Предупреждая об опасности и бесперспективности администрирования, А. В. Луначарский говорил:

«Губисполком вправе расторгнуть любое соглашение, любой контракт с группой верующих, но если они жалуются на это, то по нашей Конституции ВЦИК обязан это дело рассмотреть применительно к местным условиям. Мы, конечно, все за то, чтобы как можно скорее изжить религиозный дурман, но мы ни на одну минуту не должны забывать, что резкие административные меры без предварительной антирелигиозной пропаганды, которая в данной местности подготовила бы почву для них, создадут положение разрыва между передовыми рабочими и их партийными, и советскими органами, и огромными массами верующих крестьян и (правда, сравнительно небольшой) отсталой частью рабочего класса. Я присутствовал на собраниях в Москве, где предложения о закрытии церквей большинством голосов рабочих и работниц не только отвергали, но вызывали даже возмущение. Мы должны стараться закрывать церкви, но только предварительно подготовив общественное мнение. ВЦИК проявляет здесь необходимую и правильную осторожность»[231].

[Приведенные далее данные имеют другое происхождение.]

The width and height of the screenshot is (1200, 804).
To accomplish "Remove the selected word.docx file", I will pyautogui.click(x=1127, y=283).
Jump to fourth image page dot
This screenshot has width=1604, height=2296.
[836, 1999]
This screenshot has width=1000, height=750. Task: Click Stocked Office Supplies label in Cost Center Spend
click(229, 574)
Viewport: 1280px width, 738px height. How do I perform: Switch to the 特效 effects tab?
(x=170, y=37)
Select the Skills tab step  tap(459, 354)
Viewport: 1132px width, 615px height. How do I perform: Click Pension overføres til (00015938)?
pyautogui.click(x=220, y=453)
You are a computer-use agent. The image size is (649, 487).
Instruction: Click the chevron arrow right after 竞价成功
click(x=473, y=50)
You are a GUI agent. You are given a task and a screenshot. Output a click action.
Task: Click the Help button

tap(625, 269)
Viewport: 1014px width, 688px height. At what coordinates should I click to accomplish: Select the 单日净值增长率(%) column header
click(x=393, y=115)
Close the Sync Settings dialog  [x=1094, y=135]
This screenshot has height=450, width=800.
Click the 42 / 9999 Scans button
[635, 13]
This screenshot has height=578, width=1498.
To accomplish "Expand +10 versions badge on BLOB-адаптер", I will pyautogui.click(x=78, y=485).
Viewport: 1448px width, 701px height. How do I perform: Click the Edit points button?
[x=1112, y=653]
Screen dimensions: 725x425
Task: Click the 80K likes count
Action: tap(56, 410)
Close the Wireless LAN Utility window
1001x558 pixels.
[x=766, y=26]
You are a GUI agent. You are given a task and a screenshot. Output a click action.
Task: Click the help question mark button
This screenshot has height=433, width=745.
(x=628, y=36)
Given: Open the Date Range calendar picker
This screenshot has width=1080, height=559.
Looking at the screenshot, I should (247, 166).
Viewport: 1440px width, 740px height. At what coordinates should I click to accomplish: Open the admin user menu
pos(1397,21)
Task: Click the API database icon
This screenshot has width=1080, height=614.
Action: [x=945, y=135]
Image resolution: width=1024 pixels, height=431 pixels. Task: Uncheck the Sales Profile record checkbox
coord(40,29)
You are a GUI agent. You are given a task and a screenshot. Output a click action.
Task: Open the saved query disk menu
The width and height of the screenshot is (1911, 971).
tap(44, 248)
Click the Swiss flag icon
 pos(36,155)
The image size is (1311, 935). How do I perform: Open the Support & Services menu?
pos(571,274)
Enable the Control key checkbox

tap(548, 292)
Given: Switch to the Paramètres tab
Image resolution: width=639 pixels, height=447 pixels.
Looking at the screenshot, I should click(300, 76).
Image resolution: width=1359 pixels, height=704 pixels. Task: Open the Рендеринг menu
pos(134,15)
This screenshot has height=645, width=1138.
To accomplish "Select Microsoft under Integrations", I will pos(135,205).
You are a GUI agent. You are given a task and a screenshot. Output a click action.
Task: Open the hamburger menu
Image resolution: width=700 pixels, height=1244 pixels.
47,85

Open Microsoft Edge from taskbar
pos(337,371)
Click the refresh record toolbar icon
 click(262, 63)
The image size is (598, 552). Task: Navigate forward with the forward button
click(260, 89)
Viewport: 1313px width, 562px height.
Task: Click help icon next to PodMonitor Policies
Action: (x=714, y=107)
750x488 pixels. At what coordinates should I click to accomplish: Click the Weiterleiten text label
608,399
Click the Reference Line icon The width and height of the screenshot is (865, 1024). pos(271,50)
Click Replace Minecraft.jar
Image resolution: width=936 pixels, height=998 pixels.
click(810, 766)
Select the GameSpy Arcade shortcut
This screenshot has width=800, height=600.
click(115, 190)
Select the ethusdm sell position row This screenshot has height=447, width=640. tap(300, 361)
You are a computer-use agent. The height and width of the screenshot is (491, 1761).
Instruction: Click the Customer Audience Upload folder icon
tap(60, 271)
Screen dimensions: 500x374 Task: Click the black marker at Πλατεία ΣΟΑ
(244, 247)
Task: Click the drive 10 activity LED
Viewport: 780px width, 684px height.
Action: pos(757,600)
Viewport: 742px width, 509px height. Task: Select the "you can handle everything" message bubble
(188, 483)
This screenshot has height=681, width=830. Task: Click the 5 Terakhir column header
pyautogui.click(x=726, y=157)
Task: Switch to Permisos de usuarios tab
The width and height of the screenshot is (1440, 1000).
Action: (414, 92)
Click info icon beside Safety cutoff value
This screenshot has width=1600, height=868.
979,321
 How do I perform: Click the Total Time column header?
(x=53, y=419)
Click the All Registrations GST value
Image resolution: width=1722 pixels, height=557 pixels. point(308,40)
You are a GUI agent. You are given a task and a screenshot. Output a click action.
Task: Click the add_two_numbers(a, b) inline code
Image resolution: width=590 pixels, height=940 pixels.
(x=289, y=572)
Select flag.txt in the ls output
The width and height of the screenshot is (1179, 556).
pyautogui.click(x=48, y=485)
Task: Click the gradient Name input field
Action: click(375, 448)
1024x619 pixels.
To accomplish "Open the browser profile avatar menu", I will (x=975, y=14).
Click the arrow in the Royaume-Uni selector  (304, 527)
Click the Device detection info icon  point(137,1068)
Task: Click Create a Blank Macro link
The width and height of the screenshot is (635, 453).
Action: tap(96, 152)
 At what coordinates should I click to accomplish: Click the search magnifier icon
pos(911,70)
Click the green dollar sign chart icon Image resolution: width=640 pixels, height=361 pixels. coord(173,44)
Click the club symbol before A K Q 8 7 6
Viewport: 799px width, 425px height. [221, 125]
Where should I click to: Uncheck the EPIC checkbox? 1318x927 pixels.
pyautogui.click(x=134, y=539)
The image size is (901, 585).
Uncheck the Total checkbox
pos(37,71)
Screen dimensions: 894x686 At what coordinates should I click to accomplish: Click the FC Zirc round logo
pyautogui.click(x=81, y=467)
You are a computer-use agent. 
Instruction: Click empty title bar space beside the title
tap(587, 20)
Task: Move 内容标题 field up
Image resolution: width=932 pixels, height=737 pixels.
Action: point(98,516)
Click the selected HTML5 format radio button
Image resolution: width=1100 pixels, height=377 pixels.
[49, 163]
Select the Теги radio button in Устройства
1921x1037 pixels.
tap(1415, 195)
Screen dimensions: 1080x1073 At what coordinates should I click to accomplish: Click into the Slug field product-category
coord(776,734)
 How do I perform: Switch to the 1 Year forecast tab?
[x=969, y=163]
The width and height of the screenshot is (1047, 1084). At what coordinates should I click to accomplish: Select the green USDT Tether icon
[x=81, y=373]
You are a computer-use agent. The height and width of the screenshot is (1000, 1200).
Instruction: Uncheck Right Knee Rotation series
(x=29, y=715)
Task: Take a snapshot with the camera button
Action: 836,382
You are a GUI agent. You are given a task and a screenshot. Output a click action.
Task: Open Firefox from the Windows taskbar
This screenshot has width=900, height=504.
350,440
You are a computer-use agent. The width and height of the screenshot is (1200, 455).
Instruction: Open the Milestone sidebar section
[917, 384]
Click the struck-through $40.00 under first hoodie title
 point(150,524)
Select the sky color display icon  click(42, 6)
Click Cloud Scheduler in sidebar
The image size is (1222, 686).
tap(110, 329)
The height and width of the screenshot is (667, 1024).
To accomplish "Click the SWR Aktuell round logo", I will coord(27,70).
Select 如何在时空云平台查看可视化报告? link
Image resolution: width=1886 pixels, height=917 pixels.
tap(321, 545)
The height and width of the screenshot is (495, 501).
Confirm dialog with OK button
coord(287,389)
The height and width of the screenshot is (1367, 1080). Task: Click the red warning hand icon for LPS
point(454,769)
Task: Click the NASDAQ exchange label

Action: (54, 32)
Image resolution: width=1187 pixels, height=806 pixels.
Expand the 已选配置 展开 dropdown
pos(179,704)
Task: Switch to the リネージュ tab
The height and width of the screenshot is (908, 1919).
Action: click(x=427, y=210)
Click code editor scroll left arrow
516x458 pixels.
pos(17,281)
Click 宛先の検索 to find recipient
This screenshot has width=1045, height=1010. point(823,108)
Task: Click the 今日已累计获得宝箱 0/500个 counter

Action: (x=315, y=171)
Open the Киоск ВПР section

Именно эта часть выступлений Рыкова и Луначарского в защиту верующих, религиозных организаций и законности вызвала ропот и даже острое неприятие среди делегатов съезда. К примеру, представитель делегации от Владимирской губернии Никитин, полемизируя с Рыковым, призывавшим не спешить с закрытием церквей, заявил следующее:

«Теперь я хочу сказать относительно закрытия церквей. Вчера т. Рыков толковал по этому вопросу, но, по-моему, он не совсем удачно толковал. Возьмем, например, Владимирскую губернию: там закрыли целый ряд церквей. Что получилось? Кроме приветствия, ничего не получилось… Я думаю, что рабочее ядро всегда единогласно выскажется за закрытие церквей… Вообще, вопрос стоит так, что нужна не только одна агитация, а может быть, нужна и рабочая пролетарская рука, может быть, кое-где нужно ударить покрепче по этому дурману и стегнуть его получше»[232].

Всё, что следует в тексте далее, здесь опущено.